Target: Sonia Castro Gonzales, Minister of Health in Nicaragua
Goal: Stop the epidemic of kidney disease among sugar cane workers in Nicaragua.
Exploited sugar cane workers are dying from an epidemic of kidney disease. In a town called Chichigalpa in northwest Nicaragua, nearly half of the adult males out of a population of 500,000 suffer from chronic kidney failure. These high rates are likely tied to their work cutting sugar cane at the San Antonio Sugar Mill. However, the exact causes remain unclear and range from dehydration and heat stress, agrochemicals used to grow the sugarcane, antibiotics, and of course genetics, according to a recent article in National Geographic.
Sugar cane companies often blame their workers for being sick. Facing intimidation, many workers do not dare speak out against unfair labor conditions out of fear for their job. Companies often avoid media attention, which in turn forces workers into silence. Instead, many young workers, once they get sick, stop working and try to take care of themselves on their own. They might undergo kidney dialysis, but only if they can afford the treatment. Once they go on home dialysis, though, they are likely to die within six to twelve months.
All hope is not lost, however. Filmmaker and photographer Ed Kashi has been commissioned by the Nicaragua-based NGO La Isla Foundation to document the plight of these workers with a short film, which will hopefully raise funds for a longer documentary to bring vital media attention to this issue of both public health and human rights. Furthermore, the La Isla Foundation and international civil society organization Solidaridad have created a three-year pilot program in El Salvador focusing on adequate water, rest, and shade. Though simple, it represents a key step in recognizing these workers’ rights to have their basic needs met.
_ _ _ _ _ _ _
Exercise 1: Quote the petition on kidney disease among sugar cane workers word for word, from "All hope is" to "basic needs met.".
Exercise 2: Continue the petition on kidney disease among sugar cane workers, beginning after its final sentence.

[Collected data entries]
_ _ _ _ _ _ _
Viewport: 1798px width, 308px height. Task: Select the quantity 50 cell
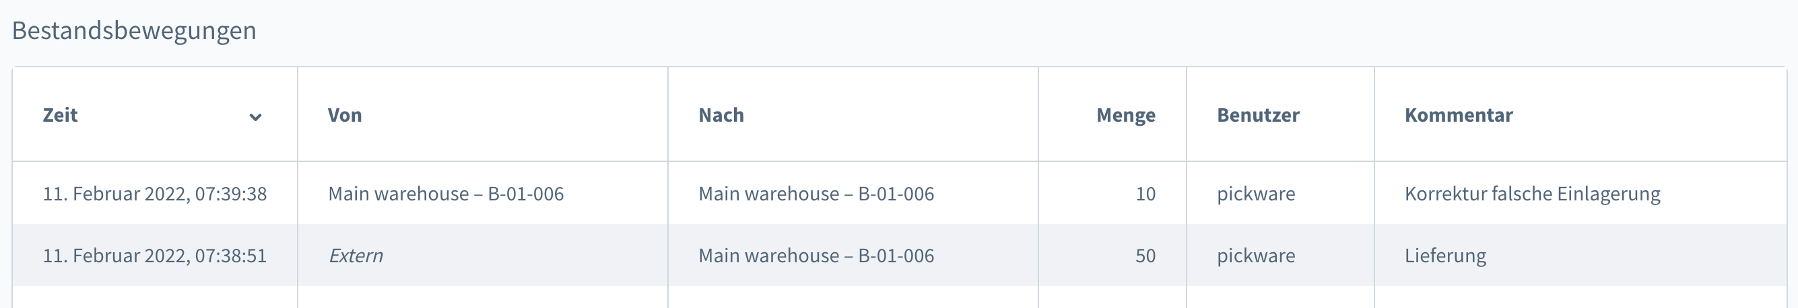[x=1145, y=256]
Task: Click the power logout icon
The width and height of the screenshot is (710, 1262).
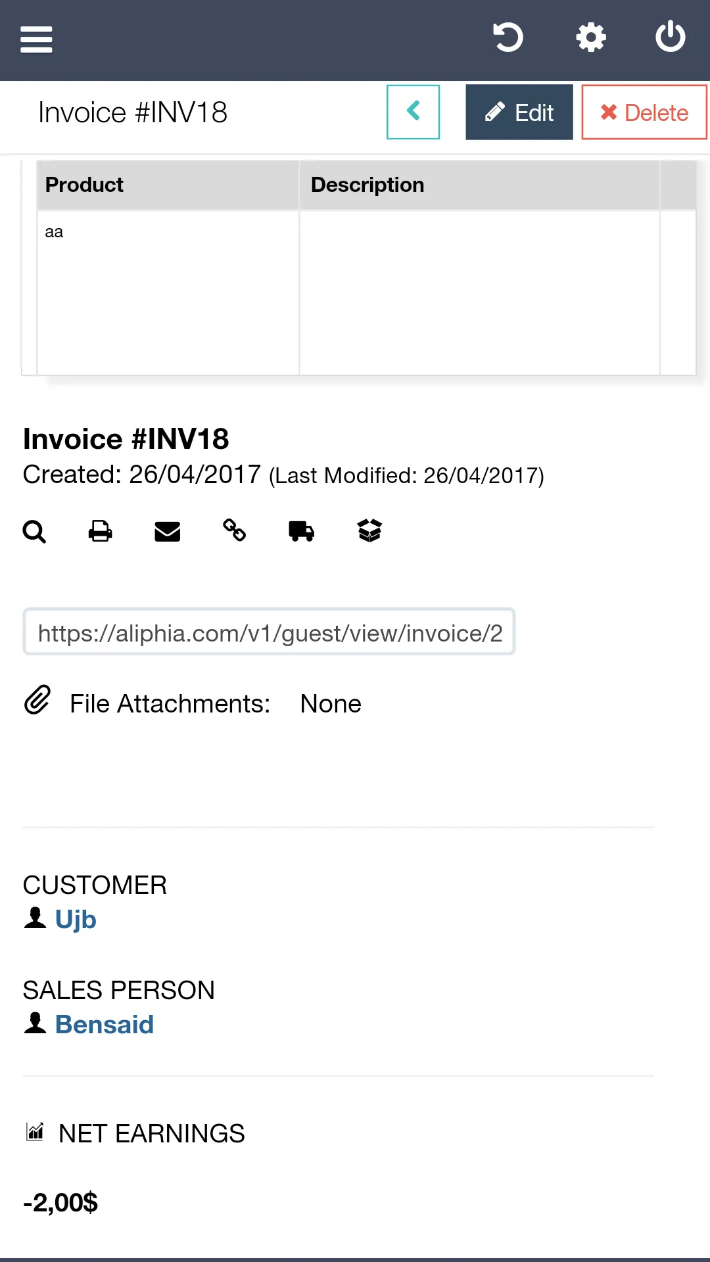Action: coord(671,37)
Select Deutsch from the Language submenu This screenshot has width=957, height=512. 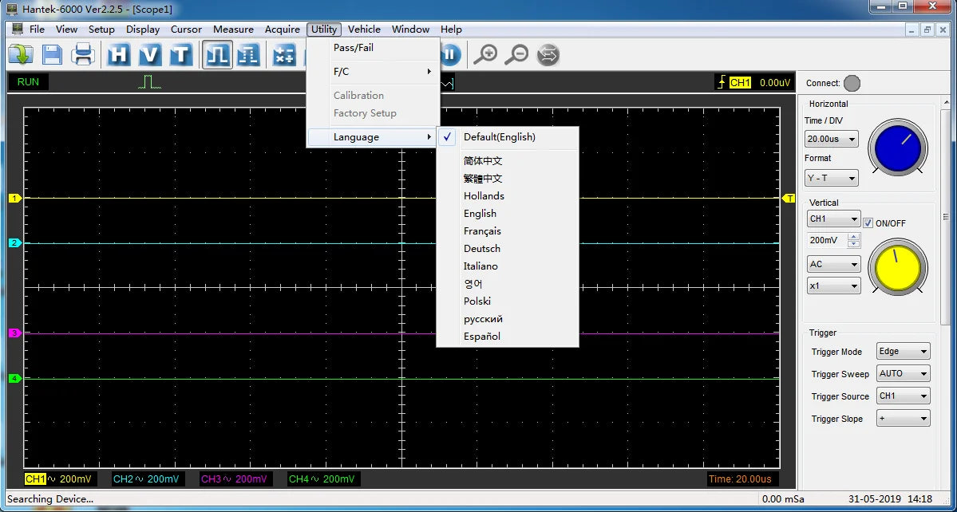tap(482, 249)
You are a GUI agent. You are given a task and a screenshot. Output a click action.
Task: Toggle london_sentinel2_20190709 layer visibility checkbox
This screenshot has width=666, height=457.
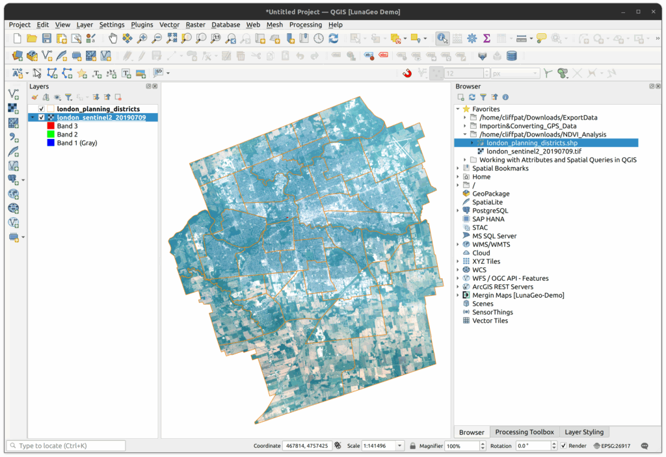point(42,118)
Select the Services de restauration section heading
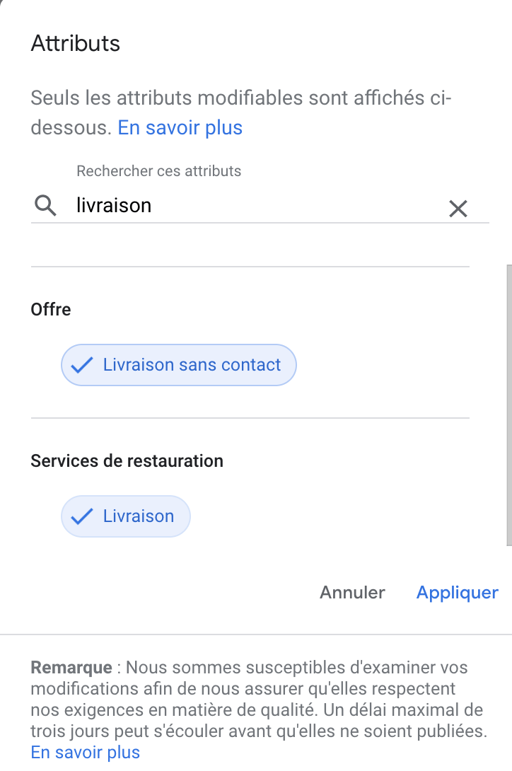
_ _ _ _ _ _ _
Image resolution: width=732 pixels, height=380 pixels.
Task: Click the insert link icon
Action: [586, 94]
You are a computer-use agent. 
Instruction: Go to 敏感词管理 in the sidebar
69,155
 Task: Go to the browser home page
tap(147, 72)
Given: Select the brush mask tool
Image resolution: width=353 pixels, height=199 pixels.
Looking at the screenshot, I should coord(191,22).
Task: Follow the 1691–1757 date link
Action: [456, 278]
_ _ _ _ _ _ _
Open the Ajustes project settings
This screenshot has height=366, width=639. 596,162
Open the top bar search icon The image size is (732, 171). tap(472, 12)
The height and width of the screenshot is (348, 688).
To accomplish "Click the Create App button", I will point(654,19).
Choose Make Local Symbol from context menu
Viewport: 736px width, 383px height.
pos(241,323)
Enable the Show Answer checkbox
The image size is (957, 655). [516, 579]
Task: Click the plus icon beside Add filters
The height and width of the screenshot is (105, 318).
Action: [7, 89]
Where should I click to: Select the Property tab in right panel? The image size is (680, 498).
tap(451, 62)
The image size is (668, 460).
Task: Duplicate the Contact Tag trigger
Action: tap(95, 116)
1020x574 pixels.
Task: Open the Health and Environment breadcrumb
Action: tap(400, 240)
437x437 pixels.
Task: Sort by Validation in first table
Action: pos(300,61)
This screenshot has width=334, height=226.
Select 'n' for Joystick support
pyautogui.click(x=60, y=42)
_ _ _ _ _ _ _
Result 1:
All hope is not lost, however. Filmmaker and photographer Ed Kashi has been commissioned by the Nicaragua-based NGO La Isla Foundation to document the plight of these workers with a short film, which will hopefully raise funds for a longer documentary to bring vital media attention to this issue of both public health and human rights. Furthermore, the La Isla Foundation and international civil society organization Solidaridad have created a three-year pilot program in El Salvador focusing on adequate water, rest, and shade. Though simple, it represents a key step in recognizing these workers’ rights to have their basic needs met.

Result 2:
By signing the petition below, you can help ensure these sick workers get the treatment and care they desperately need.
Dear Ms. Gonzales,
I am writing in regards to the high rates of chronic kidney failure among sugar cane workers in Nicaragua. Adult males are hardest hit by the disease. Chichigalpa to the northwest, for example, has half of its adult male population suffering from chronic kidney failure. Indeed, the disease is known to primarily male agricultural workers around the world.
I urge you to make these workers’ health and safety a priority. It is my sincere hope that you mandate better conditions for sugar cane workers and agricultural workers more broadly. As sugar mill companies continue to blame workers for being sick, and workers and family members keep quiet out of fear of losing their jobs, you can show them that their well-being does matter.